WealthTV has been preparing for its 24/7 3D launch from its 40,000 square-foot headquarters in San Diego since the beginning of this year by building a 3D library with production partners such as Randall Dark Productions, Al Caudullo Productions and Corkscrew Media. That arsenal includes travel series "WOW!", automotive series "Wealth on Wheels," a homes and estates show "Behind the Gates," a new series called "Great Markets & Tastes," and "3 Cities in 3D," (see "A 3D Ode to the Smokies," Aug. 4, 2010)
They have also produced 3D specials on "The Hearst Castle" and a "Doc Walker" concert on which 3D pioneer Tim Dashwood, creator of the Stereo3D Toolbox, was one of the videographers.
WealthTV has already upgraded all of its eight edit bays to 3D and plans to add two more soon. According to Senior Editor Allen Randolph, they all use Apple's Final Cut Pro NLE software on 8-core Macintosh platforms augmented by the complete CS5 suite from Adobe Systems and Cineform's Neo3D to help with 3D editing and mastering.

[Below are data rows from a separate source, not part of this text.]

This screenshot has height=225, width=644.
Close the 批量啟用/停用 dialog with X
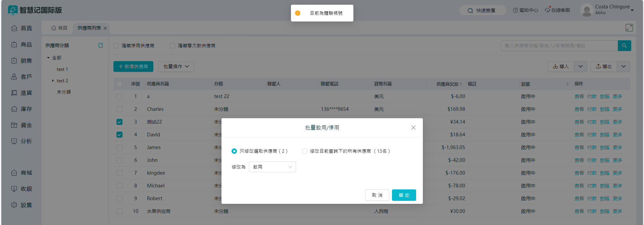pos(413,128)
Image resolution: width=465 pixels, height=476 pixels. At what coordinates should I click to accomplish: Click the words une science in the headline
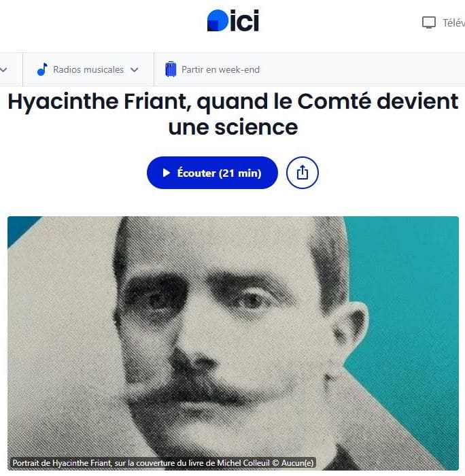(233, 127)
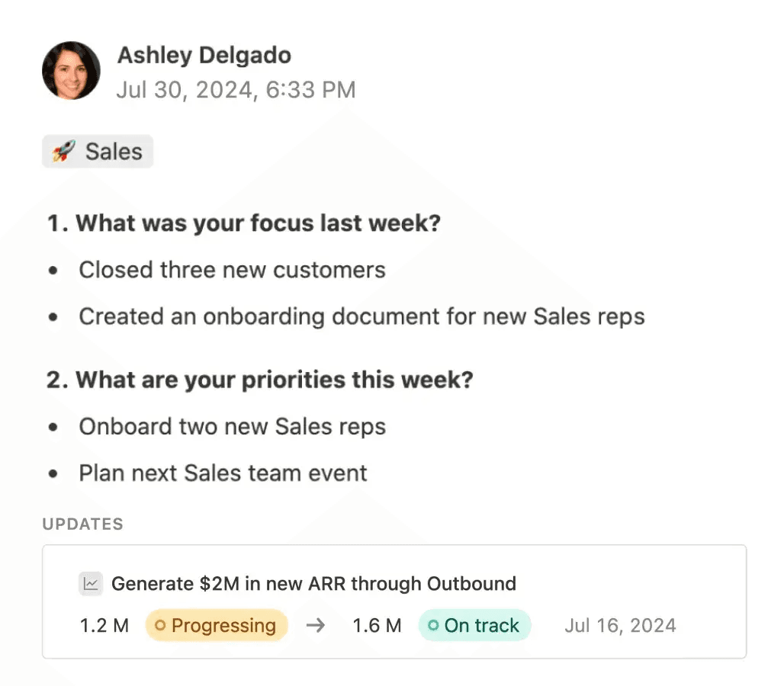The image size is (784, 686).
Task: Expand the ARR goal update card
Action: [394, 601]
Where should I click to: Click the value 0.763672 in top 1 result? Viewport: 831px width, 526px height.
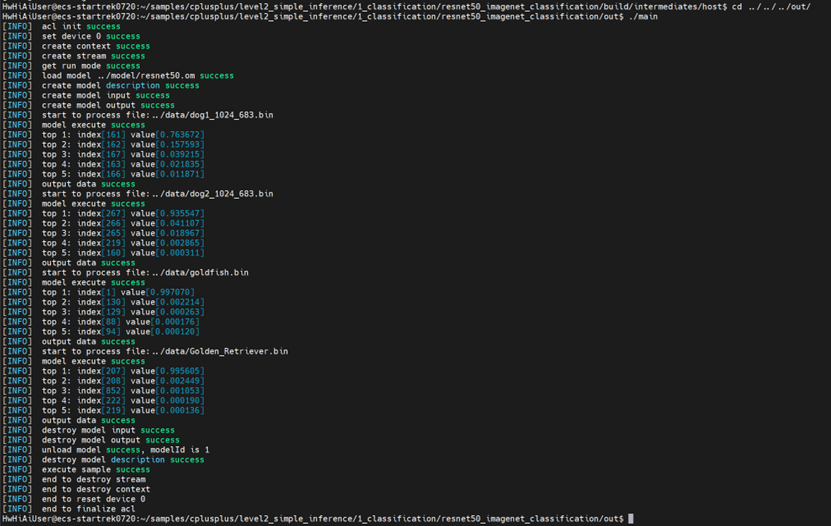[x=180, y=135]
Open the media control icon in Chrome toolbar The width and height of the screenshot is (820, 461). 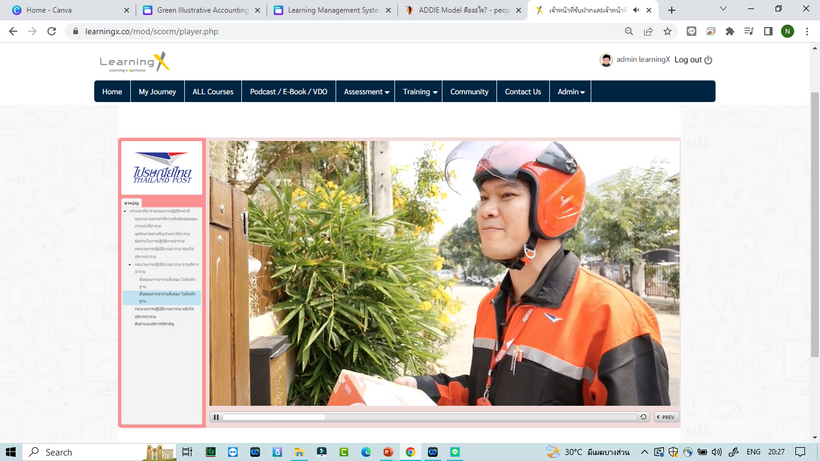749,31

Chris Schickendanz (right), 3D stereographer for WealthTV, shooting Hearst Castle with a beam splitter 3D rig "Neo3D lets us edit one eye only as we are accustomed to in 2D, and then go back to deal with 3D-specific matters such as convergence on the 40-inch Samsung 7000 model active 3D sets we have put in all the edit bays," Randolph said. "That ensures that the editor is viewing the same image display that the consumer will see. Then we also use Stereo3D Toolbox's alpha file support to properly position lower third graphics in 3D space."
Randolph's editors output their masters in side-by-side 1080i HD to Sony HDCAM tape for air. "It actually has turned out to be simpler than I had anticipated," he said, "and we have the confidence that Neo3D will let us convert our shows to any other format the future may require. Some day we hope that will include the full 1080p sequential frame format as bandwidth becomes available."

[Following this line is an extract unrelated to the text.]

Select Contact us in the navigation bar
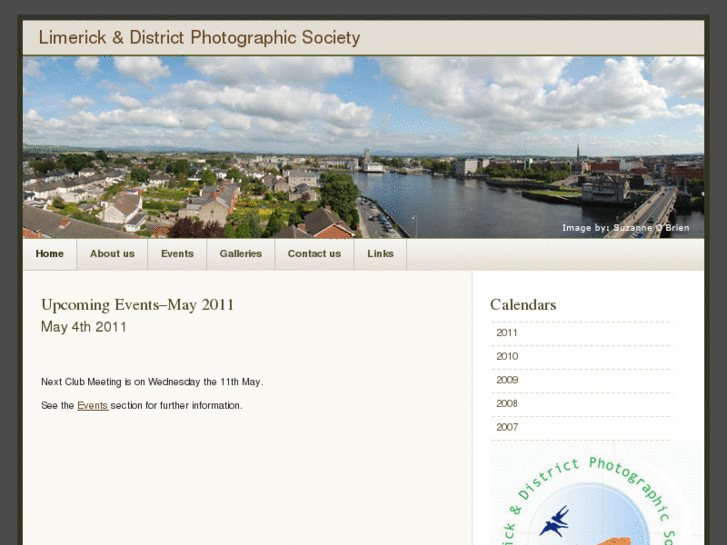 pos(314,254)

Fulfilling a 24/7 3D broadcast schedule is going to be daunting, but WealthTV has decided not to invoke the 2D to 3D conversion technologies starting to come on the market.
"The automatic conversion systems we've tested are just not up the 3D quality we want to provide our viewers," Charles Herring said, "and the more labor-intensive rotoscoping processes are simply not cost effective. So we are going to be relying on original 3D productions to fill our broadcast schedule for the foreseeable future."
The question remains, however, will 3DTV will ever become a mainstream medium?
"We are convinced that if we can offer our customers a better, more realistic viewing experience, that technology will be successful," said Charles Herring. "The question that remains to be seen is if 3D can deliver that goal without any limitation. If it does, 24/7 3D broadcasting is going to take off in a very big way."